The input:

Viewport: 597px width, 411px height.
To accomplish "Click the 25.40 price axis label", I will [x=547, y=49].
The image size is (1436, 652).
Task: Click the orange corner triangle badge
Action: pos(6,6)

Exercise instructions: Lay out the lines above as a Markdown table with two columns, No. and Line, numbering each row and leaving out any blank lines.

Output:
| No. | Line |
|---|---|
| 1 | Viewport: 597px width, 411px height. |
| 2 | To accomplish "Click the 25.40 price axis label", I will [x=547, y=49]. |
| 3 | The image size is (1436, 652). |
| 4 | Task: Click the orange corner triangle badge |
| 5 | Action: pos(6,6) |